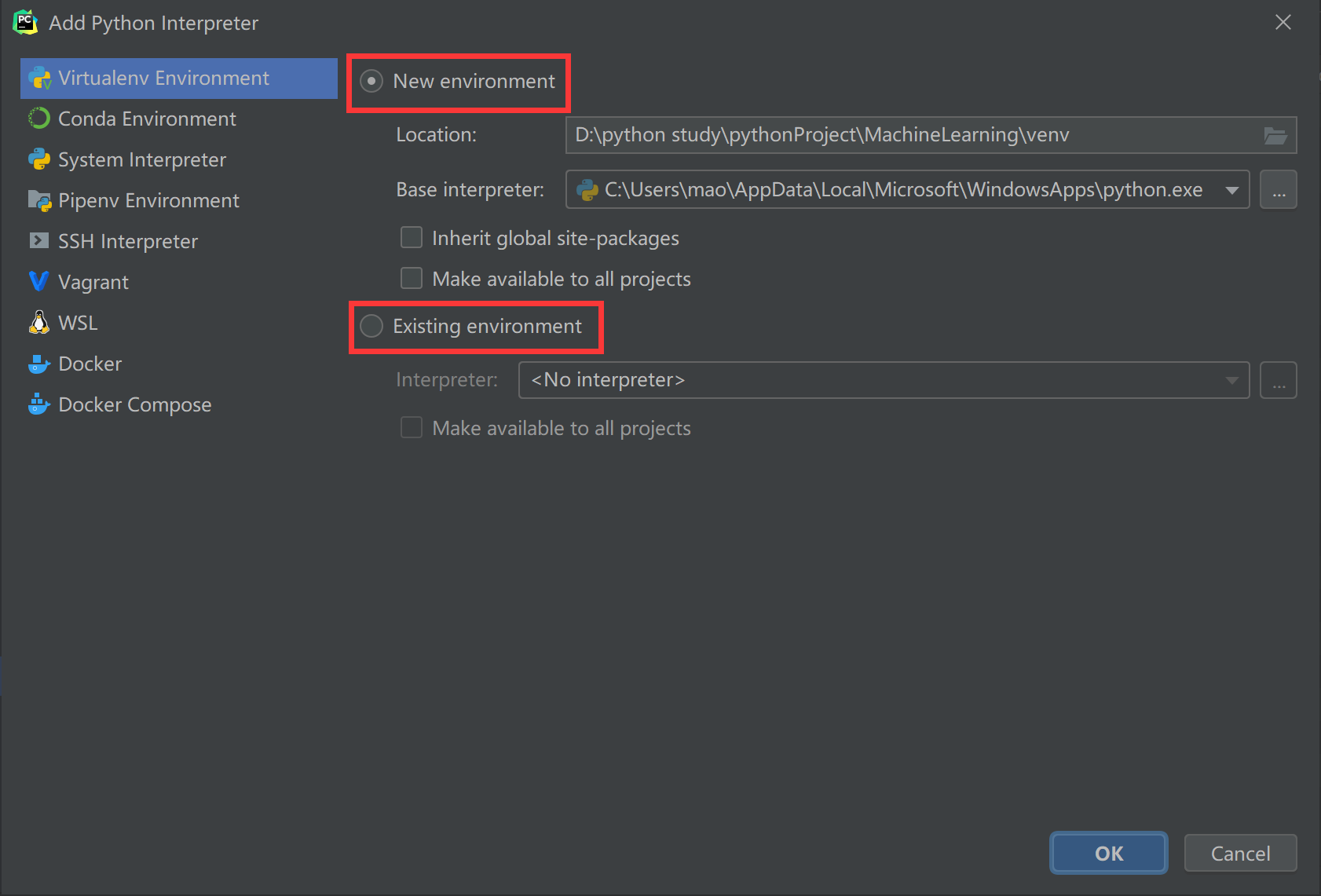
Task: Select the Existing environment radio button
Action: (x=371, y=326)
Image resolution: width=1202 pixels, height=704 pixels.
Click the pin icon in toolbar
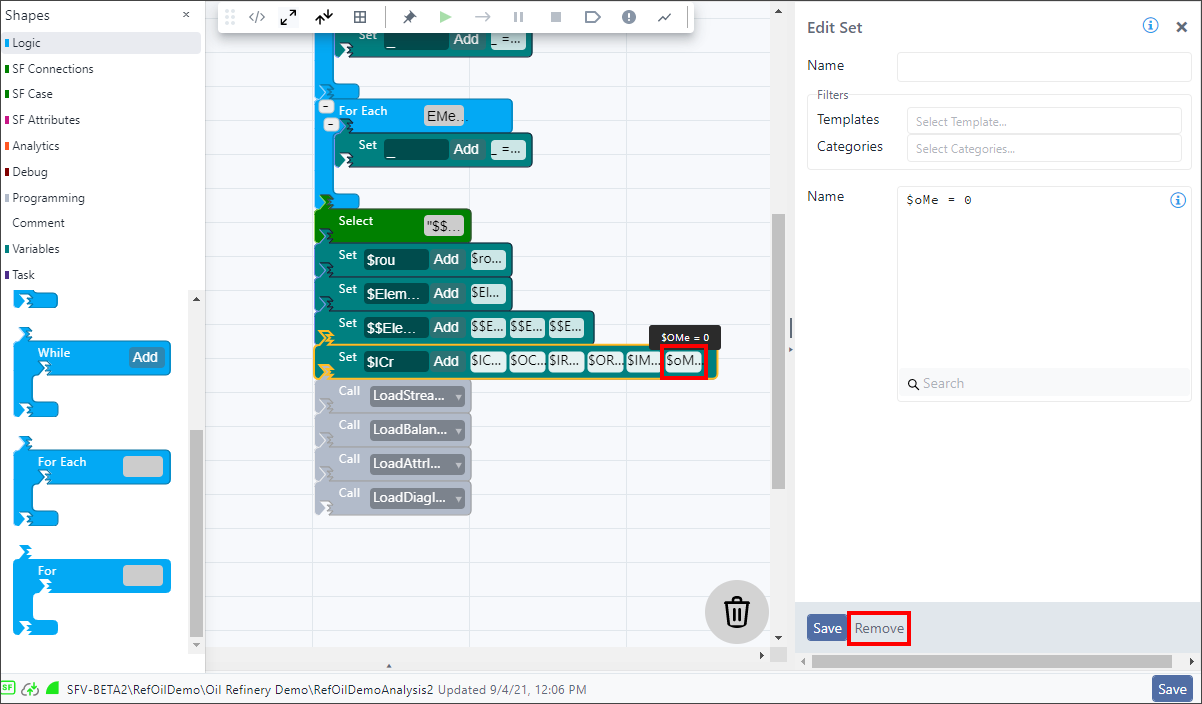tap(409, 17)
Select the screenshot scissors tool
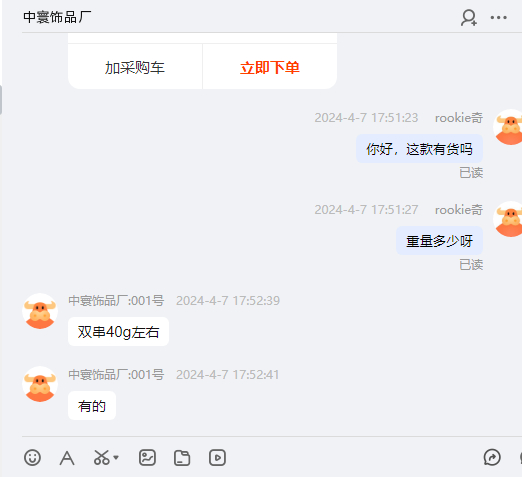Screen dimensions: 522x477 [101, 457]
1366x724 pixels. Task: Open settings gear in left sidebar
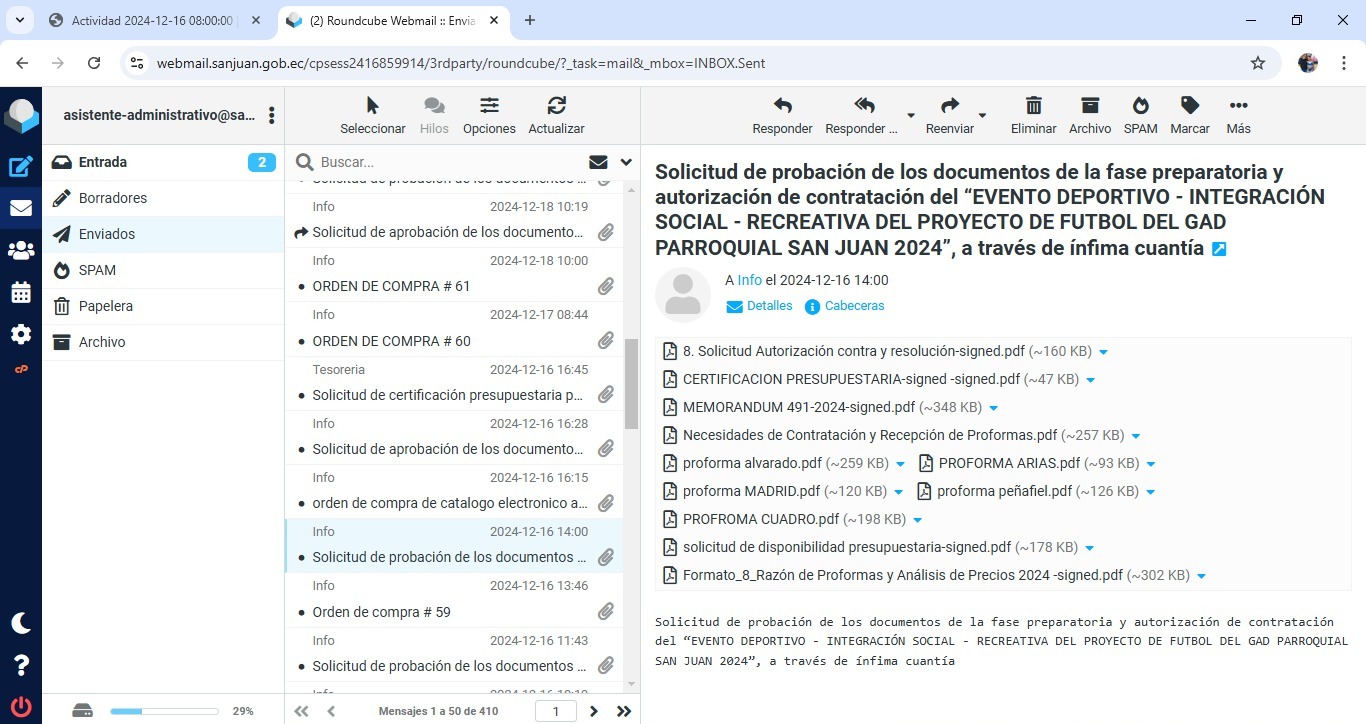(x=21, y=334)
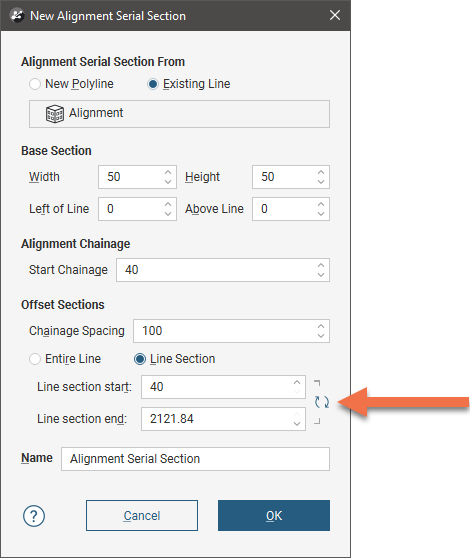This screenshot has height=558, width=470.
Task: Select the Existing Line radio option
Action: (x=153, y=84)
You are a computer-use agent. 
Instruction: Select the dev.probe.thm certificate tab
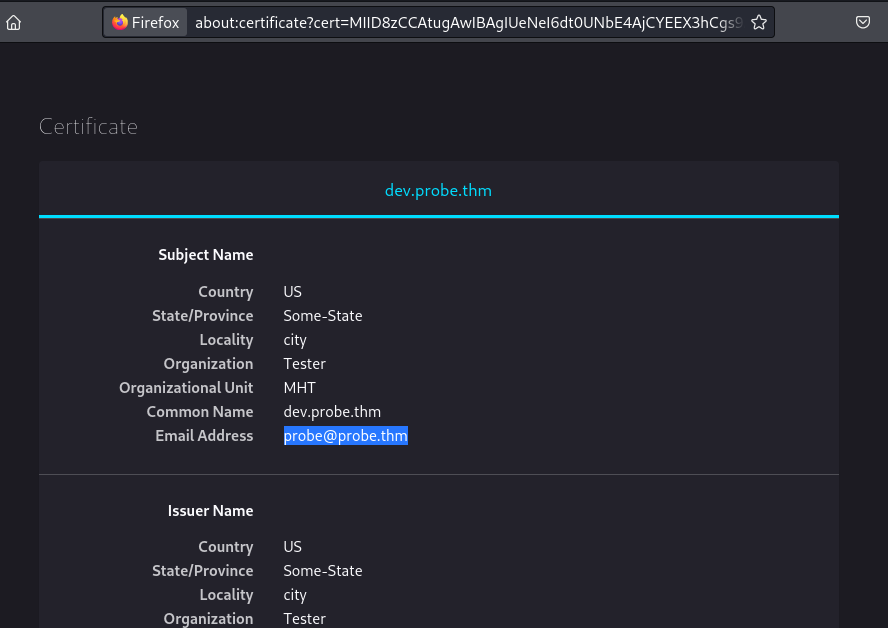tap(438, 190)
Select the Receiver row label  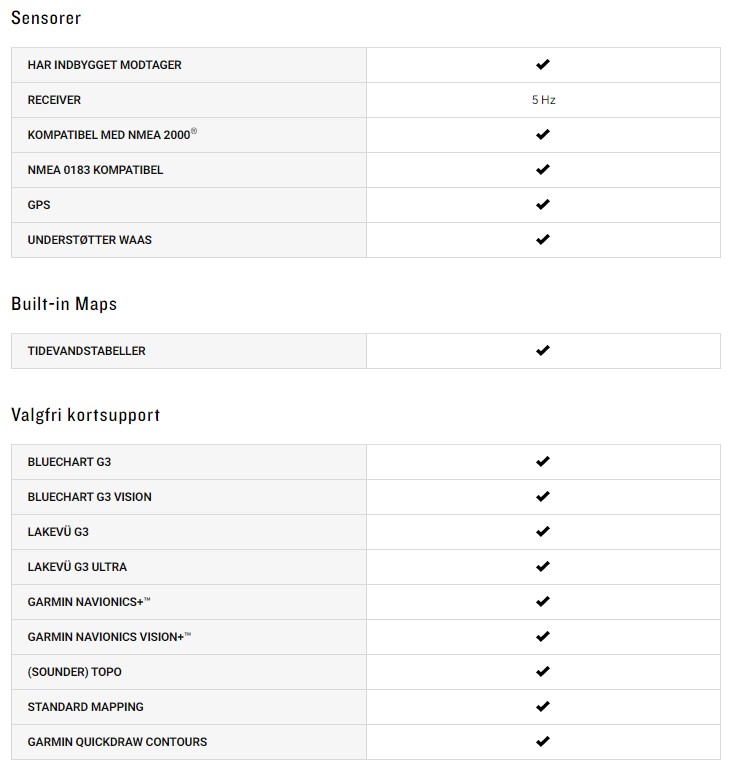[54, 100]
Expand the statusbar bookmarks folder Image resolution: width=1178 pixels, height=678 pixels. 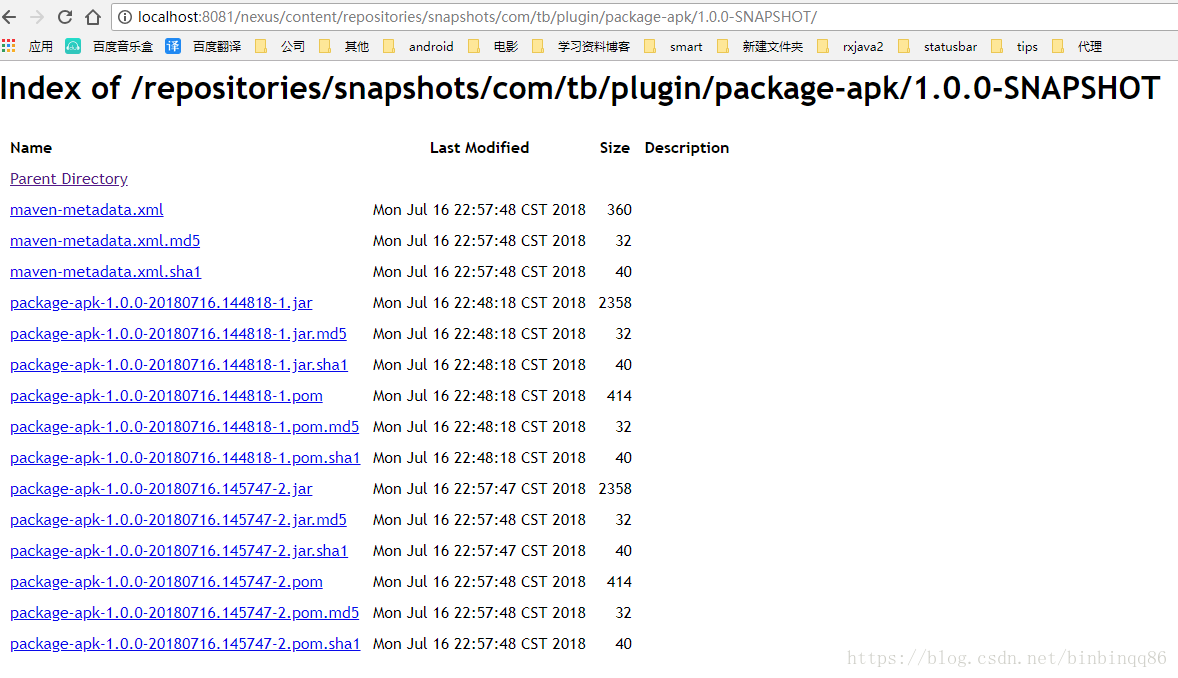coord(938,46)
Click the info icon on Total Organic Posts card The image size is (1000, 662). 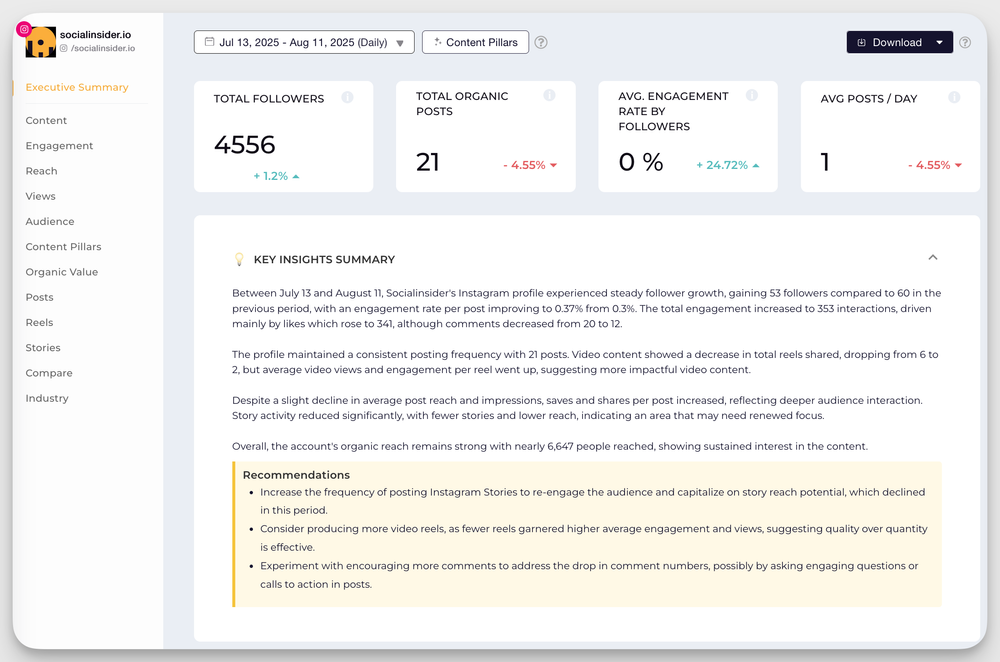tap(549, 95)
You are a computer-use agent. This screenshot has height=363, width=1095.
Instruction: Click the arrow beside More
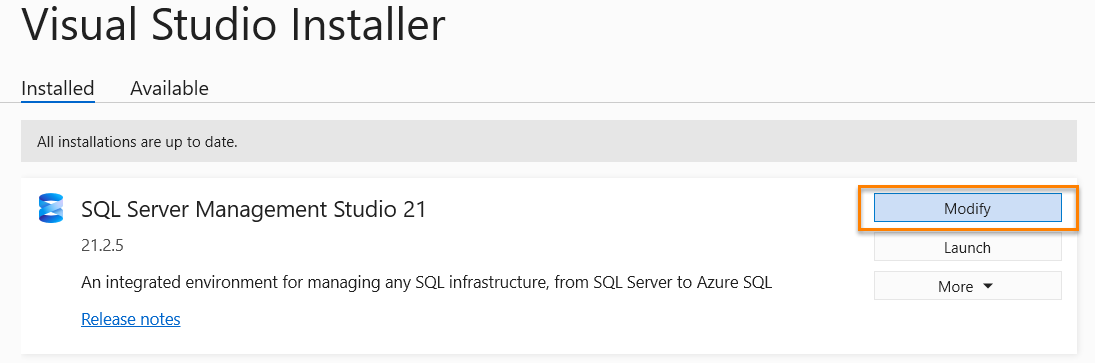987,287
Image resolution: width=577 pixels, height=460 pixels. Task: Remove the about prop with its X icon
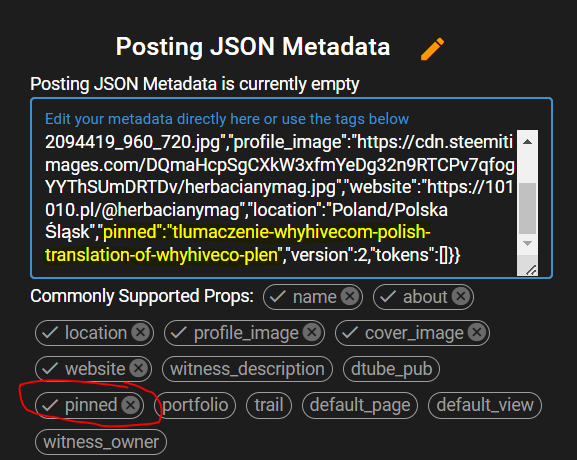point(461,296)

Task brief →
Switch "toolbar" to "header" in the items between the lines holding "Image resolution: width=1202" and "Screen dimensions: 522x477 [101, 457]", inclusive, and give those lines again with nothing else changed. Leave the pictures out of your answer.

Task answer →
Image resolution: width=1202 pixels, height=704 pixels.
Click the pin icon in header
tap(409, 17)
Select the screenshot scissors tool
Screen dimensions: 522x477 [101, 457]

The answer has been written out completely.